Virginia Tech boldly explores exciting areas of animation and modeling, digital audio and cinema, interactive design, new media, and gaming. Students and faculty in the School of Visual Arts in the College of Architecture and Urban Studies and the School of Performing Arts and Cinema in the College of Liberal Arts and Human Sciences are showcasing these innovative technologies in live performance, festivals, and competitions.
Animation is the rapid display of a sequence of images of 2-D or 3-D artwork or model positions to create an illusion of movement. Many 3-D animations look realistic and are used in the film industry for special effects.
Dane Webster, assistant professor of animation and 3-D modeling in the School of Visual Arts, created the animation, With Delicate Risk, and Ivica Ico Bukvic, assistant professor of music in the School of Performing Arts and Cinema, created an original score for the animation. With Delicate Risk has been exhibited at the 11th Brooklyn International Film Festival, the Athens (Ohio) International Film Festival, and the Society for Electroacoustic Music in the United States Conference. Webster and Bukvic are members of the Collaborative for Creative Technologies in the Arts and Design at Virginia Tech.
Audio stored in digital format can be integrated with other media to create an entirely new interactive multimedia art genre. The Digital Interactive Sound and Intermedia Studio is the Department of Music’s response to the university-wide Collaborative for Creative Technologies in the Arts and Design initiative.
Bukvic, who founded the studio in 2007, created Pandora to couple contemporary technology with traditional performance idioms.
Digital technologies have unleashed visual effect possibilities in Hollywood studios and have made film production more practical, portable, and affordable for cutting-edge, independent writer-directors. In cinema at Virginia Tech, student filmmakers shoot and edit their films digitally--never forgetting the importance of a well-told story.
Websites, kiosks, and wireless e-mail devices such as the Blackberry are examples of interactive design, which is also used in creating hands-on art exhibits.
A website created by Hanna Pak, who received her bachelor of fine arts in visual communication design, won an ADDY, among advertising's most prestigious awards.

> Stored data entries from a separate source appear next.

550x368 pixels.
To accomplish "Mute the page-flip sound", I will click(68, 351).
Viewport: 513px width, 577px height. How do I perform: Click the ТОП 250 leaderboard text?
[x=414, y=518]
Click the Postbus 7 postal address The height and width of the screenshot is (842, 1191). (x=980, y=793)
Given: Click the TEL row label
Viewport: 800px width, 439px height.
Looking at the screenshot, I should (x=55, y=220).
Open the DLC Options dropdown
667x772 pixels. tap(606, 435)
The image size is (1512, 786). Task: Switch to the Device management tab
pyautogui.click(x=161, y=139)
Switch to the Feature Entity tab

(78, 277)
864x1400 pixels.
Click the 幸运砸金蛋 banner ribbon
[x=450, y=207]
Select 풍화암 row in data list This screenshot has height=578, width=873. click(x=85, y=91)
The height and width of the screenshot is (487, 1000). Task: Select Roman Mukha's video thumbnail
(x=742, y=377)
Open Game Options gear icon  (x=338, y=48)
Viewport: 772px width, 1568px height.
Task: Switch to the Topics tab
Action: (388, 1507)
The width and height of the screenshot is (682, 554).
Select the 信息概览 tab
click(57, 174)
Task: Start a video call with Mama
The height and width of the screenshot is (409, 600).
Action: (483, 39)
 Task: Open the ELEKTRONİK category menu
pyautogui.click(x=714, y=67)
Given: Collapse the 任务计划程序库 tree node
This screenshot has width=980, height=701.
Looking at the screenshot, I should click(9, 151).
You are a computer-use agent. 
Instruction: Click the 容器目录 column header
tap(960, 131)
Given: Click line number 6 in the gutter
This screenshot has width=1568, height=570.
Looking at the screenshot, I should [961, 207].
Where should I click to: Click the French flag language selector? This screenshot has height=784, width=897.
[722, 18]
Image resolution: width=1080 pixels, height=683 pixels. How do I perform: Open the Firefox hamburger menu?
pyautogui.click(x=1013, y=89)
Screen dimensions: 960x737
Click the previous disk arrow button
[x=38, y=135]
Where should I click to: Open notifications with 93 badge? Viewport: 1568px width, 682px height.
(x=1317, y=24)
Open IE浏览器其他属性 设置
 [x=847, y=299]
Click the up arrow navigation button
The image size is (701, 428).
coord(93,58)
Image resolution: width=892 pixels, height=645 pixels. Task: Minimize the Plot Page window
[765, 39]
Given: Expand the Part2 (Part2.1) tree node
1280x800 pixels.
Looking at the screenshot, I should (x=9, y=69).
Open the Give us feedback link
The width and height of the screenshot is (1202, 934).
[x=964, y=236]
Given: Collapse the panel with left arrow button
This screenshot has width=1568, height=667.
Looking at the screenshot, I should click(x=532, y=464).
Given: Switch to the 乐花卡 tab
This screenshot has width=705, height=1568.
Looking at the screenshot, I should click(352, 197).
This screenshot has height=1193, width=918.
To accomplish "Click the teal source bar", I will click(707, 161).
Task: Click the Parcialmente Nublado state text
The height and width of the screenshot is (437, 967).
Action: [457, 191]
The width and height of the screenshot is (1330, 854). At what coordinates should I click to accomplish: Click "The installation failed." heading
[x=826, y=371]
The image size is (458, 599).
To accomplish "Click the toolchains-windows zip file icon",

New media rely on digital technologies and allow for previously separate media to converge. A team of faculty members is currently creating the opening new-media exhibit for the Taubman Museum of Art of Roanoke, Va. Along with art in the classic sense, the museum will display art with video and interactive areas.
The Department of Theatre Arts’ recent production of Lightning at Our Feet blended the writings of Emily Dickinson, musical and acting performance, and digital projections of art, photography, film, and theatrical staging to create an original new-media experience directed by Obie-winning Bob McGrath. This original multimedia production served as a workshop leading to its New York City premiere at the Brooklyn Academy of Music in December 2008.
Gaming is all about video games, and faculty and students are rapidly providing fuel for this new discipline. Students who study gaming learn about coding languages, artificial intelligence, and game- engine development. With this knowledge, Virginia Tech graduates have the skills to develop and design video games and create software for law enforcement to re-create crime scenes.
Virtual Jamestown, created by history professor Crandall Shifflett, is a collaborative teaching-learning-research project rich with digital archives of texts, images, and sounds of the Jamestown experience.
The most recent addition features Paspahegh. Created in collaboration with the School of Visual Arts' Dane Webster and the Department of Computer Science’s Yong Cao, this interactive computer simulation uses 3-D modeling and gaming software that allows students to explore an accurate re-creation of the Native American village.
Studio arts in the areas of painting, sculpture, drawing, photography, and arts foundations have made technological transformations, too. Traditional studio arts, art history, and graphic design all act as a solid foundation to build creative technologies in art and design, which in turn are embraced by the traditional performing arts. The university's musicians, actors, playwrights, composers, and artistic and technical directors use digital media to enhance the performing arts and to invent the future of the shared creative experience.
Art History has recently digitized its entire slide library. Students, faculty, and staff can receive instructions on downloading the necessary software and a password from Steven Tatum, visual resources curator.
The Arts Initiative is a comprehensive, university-wide effort to enhance the presence and practice of the arts at Virginia Tech.